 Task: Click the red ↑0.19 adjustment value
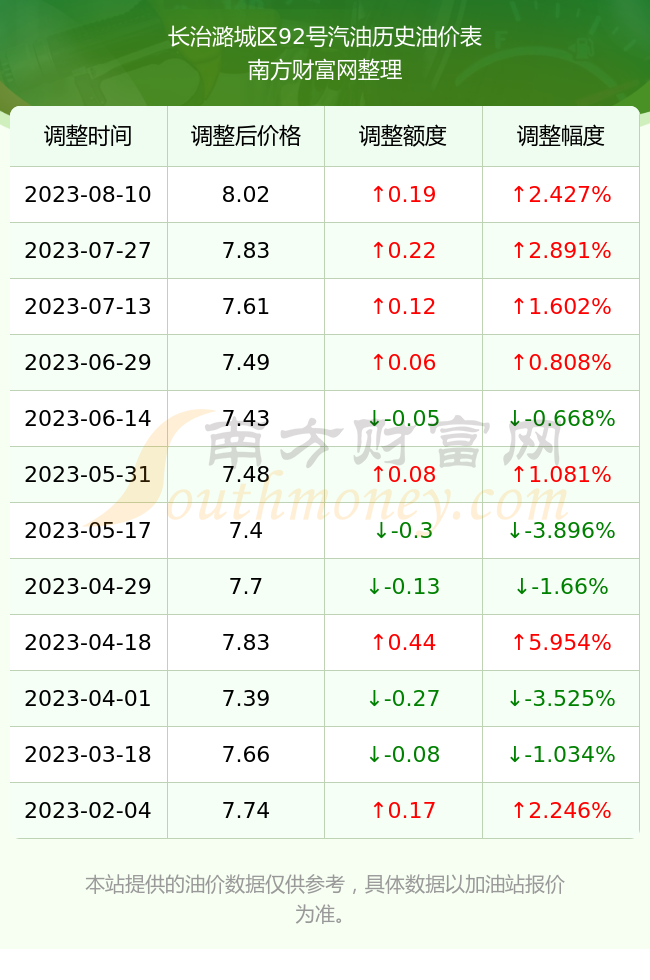(x=403, y=194)
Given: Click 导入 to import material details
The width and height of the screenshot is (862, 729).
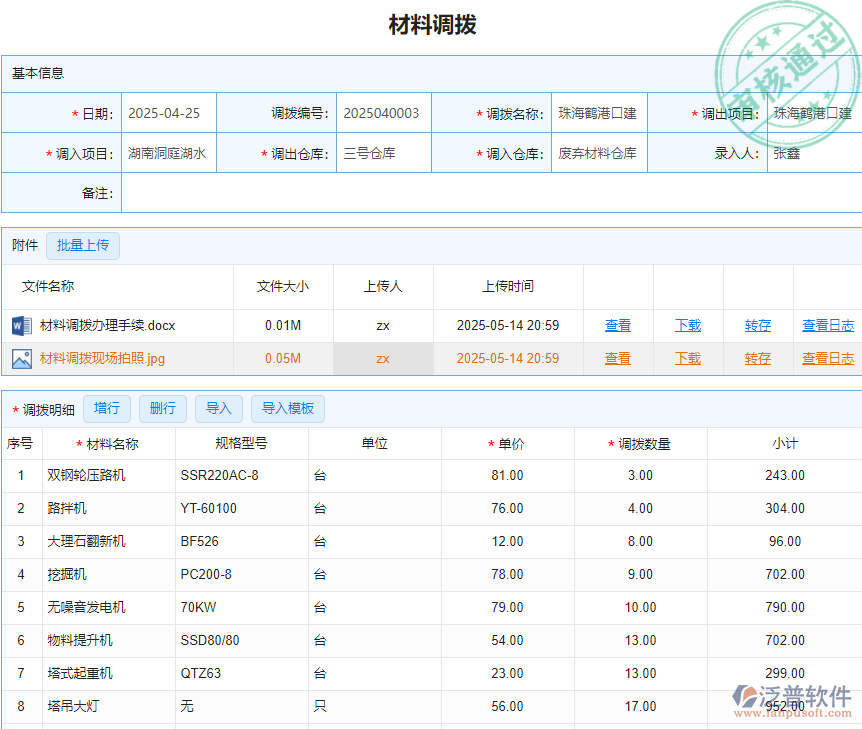Looking at the screenshot, I should point(219,408).
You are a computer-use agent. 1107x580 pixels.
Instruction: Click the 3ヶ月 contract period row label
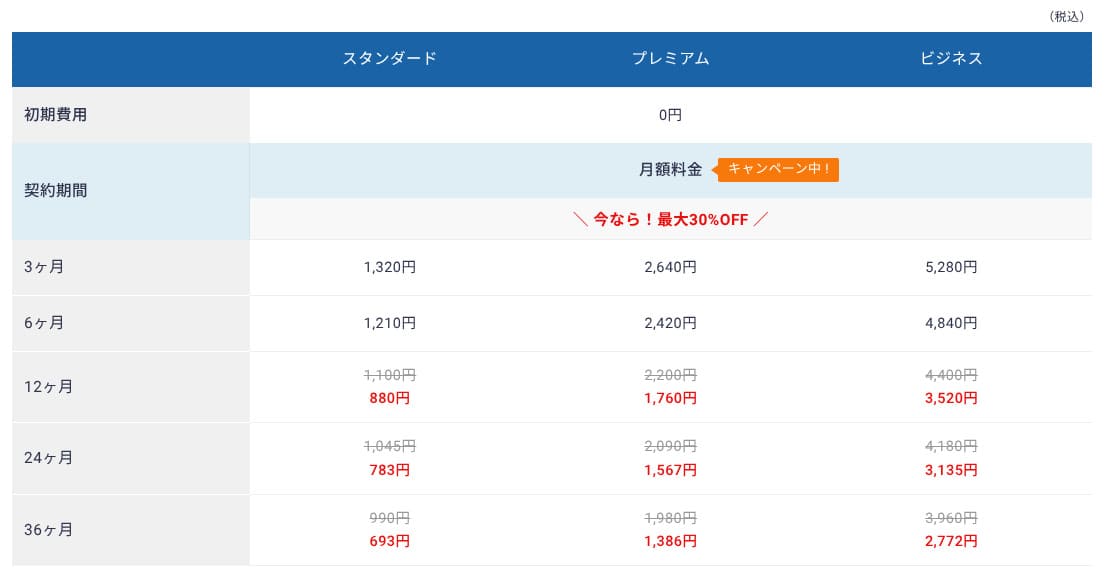pos(45,267)
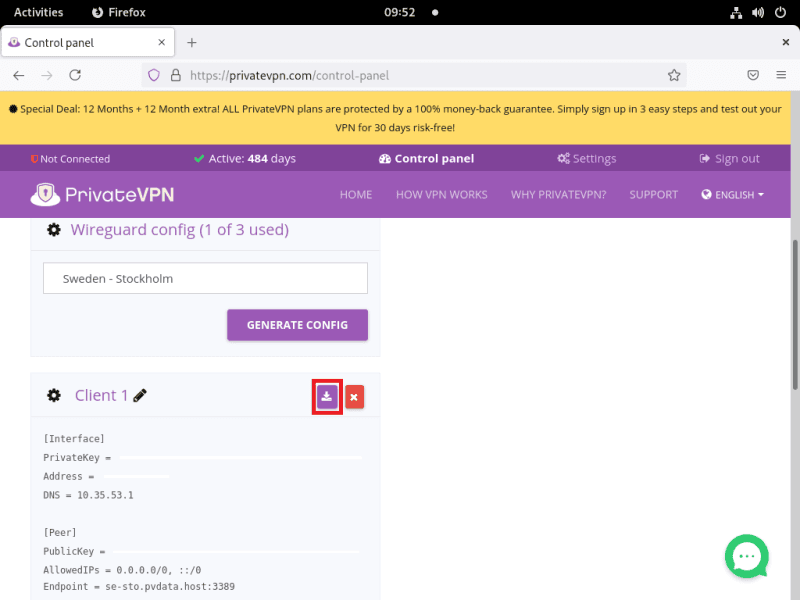
Task: Reload the page
Action: pos(75,75)
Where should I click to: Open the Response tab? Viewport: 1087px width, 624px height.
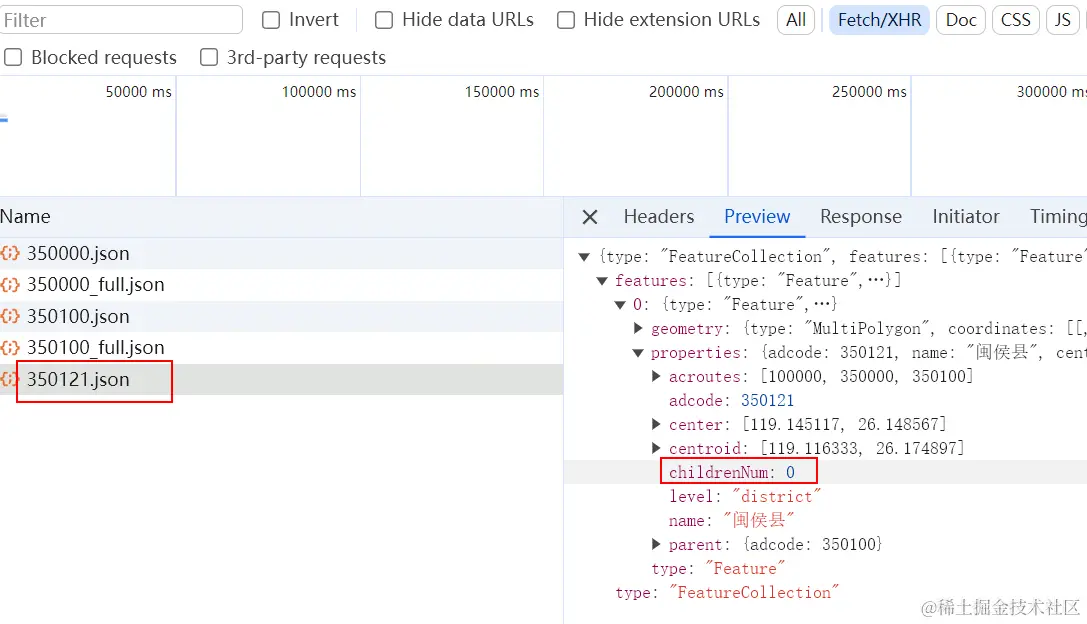tap(860, 217)
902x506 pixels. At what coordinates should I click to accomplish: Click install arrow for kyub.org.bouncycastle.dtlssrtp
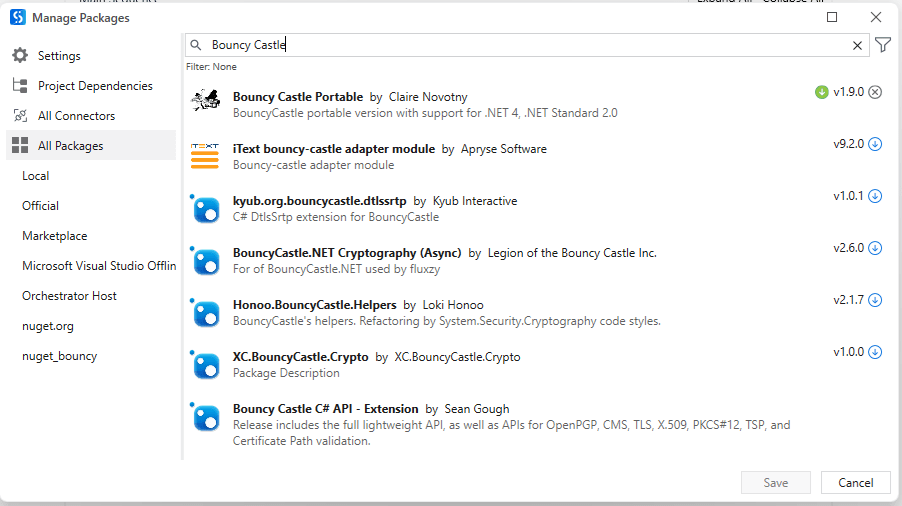point(875,196)
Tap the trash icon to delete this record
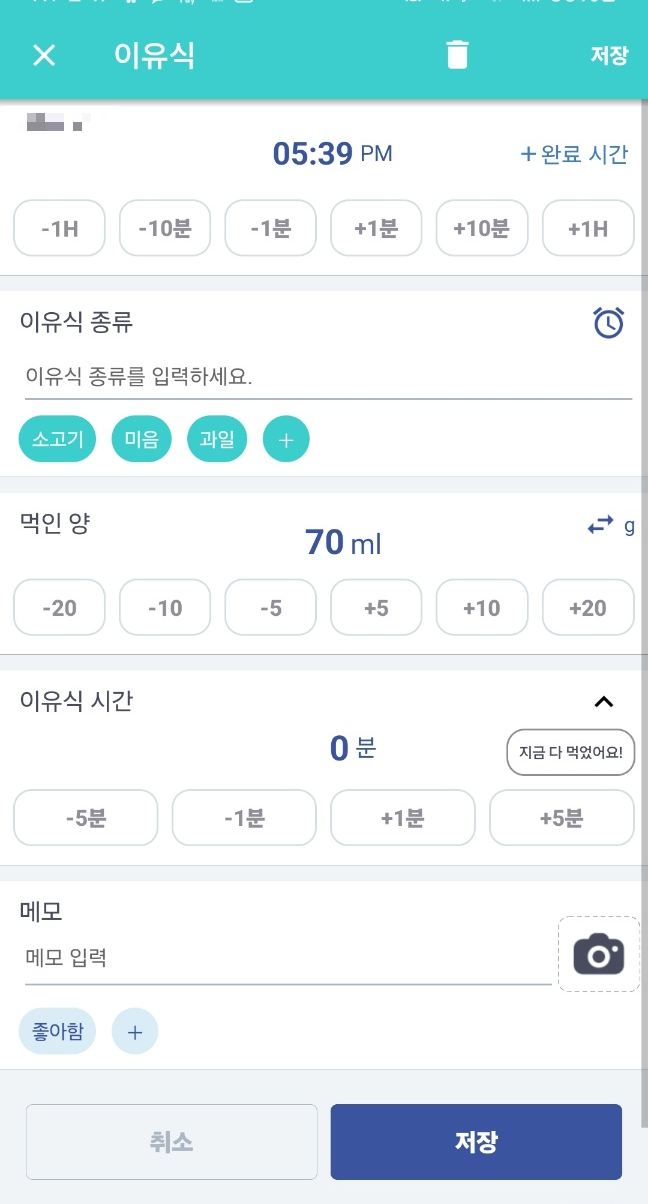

◆ ◆ ◆ ◆ ◆

# What to work on
The records above must be returned exactly, with each picture omitted.

# Output of the exercise
 Task: Click the red ↑0.19 adjustment value
(x=403, y=194)
Given: Click 导入 to import material details
The width and height of the screenshot is (862, 729).
Looking at the screenshot, I should point(219,408).
You are a computer-use agent. 1107x580 pixels.
Instruction: Click the 3ヶ月 contract period row label
pos(45,267)
Task: Reload the page
Action: pos(75,75)
Where should I click to: Open the Response tab? Viewport: 1087px width, 624px height.
tap(860, 217)
902x506 pixels. At what coordinates should I click to accomplish: Click install arrow for kyub.org.bouncycastle.dtlssrtp
point(875,196)
Tap the trash icon to delete this record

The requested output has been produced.